Stored records
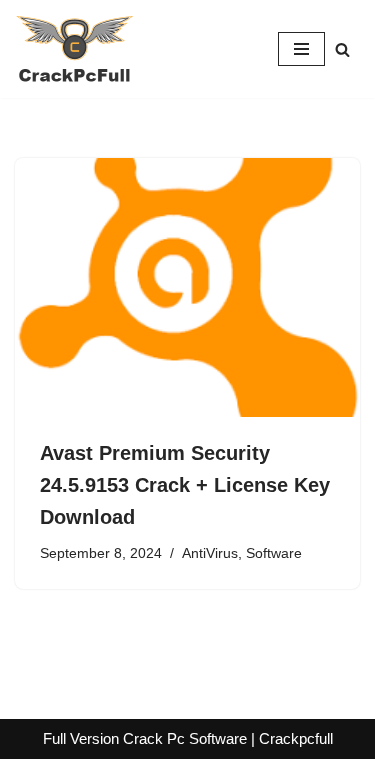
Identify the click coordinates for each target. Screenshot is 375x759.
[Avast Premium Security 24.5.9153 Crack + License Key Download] (187, 287)
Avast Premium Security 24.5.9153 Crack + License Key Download (185, 485)
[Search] (342, 49)
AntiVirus (210, 553)
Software (274, 553)
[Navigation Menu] (301, 49)
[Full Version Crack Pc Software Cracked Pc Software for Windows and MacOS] (75, 49)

*EXERCISE AIM:*
Keep the pictures out, and write out the rest of the data above word for word.

*ANSWER BOX:*
Identify the click coordinates for each target. Screenshot is 375x759.
[Avast Premium Security 24.5.9153 Crack + License Key Download] (187, 287)
Avast Premium Security 24.5.9153 Crack + License Key Download (185, 485)
[Search] (342, 49)
AntiVirus (210, 553)
Software (274, 553)
[Navigation Menu] (301, 49)
[Full Version Crack Pc Software Cracked Pc Software for Windows and MacOS] (75, 49)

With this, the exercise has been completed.